- О том, что видак я на прошлой неделе продал. Непредвиденные материальные затруднения.
- Ну да, - кивнул Ямщиков, - в музее вам, наверное, сущие гроши платят.
- А как вы догадались, что я в музее подрабатываю? - теперь Копырин был поражен по-настоящему.
- Элементарно, - усмехнулся Ямщиков. - Сделали запрос и получили справку. Вы занимаетесь реставрацией изделий из металла по договору с Музеем изобразительных искусств.
Рогожкин, попивавший кофеек и многозначительно усмехавшийся, принялся успокаивать обескураженного хозяина квартиры:
- Не обижайтесь, Игорь Сергеевич. Нам, сыщикам, приходится совать нос в чужие дела. Тем более - такая ситуация, сами понимаете.

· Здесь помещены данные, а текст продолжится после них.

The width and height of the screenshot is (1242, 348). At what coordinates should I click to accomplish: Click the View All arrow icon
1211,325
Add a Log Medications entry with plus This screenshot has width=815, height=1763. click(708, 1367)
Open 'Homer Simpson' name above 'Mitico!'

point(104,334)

- Да я не обижаюсь. Это даже забавно...
Ямщиков ничего забавного в ситуации не видел, в голове у него вертелся вопрос, и он его задал:
- Почему ж вы бросили ювелирное дело, Игорь Сергеевич? Реставрацией какой-то занялись.
- Почему? - Копырин сокрушенно покачал головой. - Потому что никому в нашей стране это не нужно. Отливать златые цепи и кресты с "гимнастами" для быков из новых русских? Нет уж, увольте. Или клепать мельхиоровые ошейники с поделочными камнями для теток из киосков? Лучше самовары чинить.

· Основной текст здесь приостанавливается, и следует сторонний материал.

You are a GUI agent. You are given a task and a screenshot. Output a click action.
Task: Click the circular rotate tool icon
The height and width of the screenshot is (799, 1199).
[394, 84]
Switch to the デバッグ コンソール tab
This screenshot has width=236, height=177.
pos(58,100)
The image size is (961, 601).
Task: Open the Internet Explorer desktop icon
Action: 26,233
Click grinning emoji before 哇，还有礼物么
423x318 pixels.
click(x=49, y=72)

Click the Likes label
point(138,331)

- Но для Поляницкой работали по золоту? - спросил Ямщиков.
- В кино в таких случая хриплым голосом отвечают: "Дело шьешь, начальник?" - Копырин изобразил очень похоже. - Никакого криминала. Запаял иголку, притом бесплатно. Так что законов не нарушил. Опять вы меня не поймали!

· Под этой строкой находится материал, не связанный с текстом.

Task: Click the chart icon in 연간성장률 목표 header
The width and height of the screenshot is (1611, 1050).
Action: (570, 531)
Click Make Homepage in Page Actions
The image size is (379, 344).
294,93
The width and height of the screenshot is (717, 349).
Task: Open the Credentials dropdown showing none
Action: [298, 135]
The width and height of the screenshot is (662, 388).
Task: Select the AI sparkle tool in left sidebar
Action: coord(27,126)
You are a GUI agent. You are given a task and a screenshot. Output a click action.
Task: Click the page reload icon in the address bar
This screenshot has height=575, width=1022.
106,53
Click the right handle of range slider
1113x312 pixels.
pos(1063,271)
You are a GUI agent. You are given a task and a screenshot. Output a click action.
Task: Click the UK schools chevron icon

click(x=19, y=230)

Художник расхохотался. Легкий человек, богема.
А Ямщикову с Рогожкиным впору было заплакать. Время уходило.
* * *
Поляницкая сидела у себя на кухне, поставив локти на стол, уткнув лицо в ладони. Нетронутый, остывал чай. Актриса Вандлер с заплаканными глазами пыталась отвлечь её от горестных мыслей. В прихожей у телефона сидел Саня Ерошин.
- Ну как, никто не звонил? - тихо спросил вошедший Рогожкин.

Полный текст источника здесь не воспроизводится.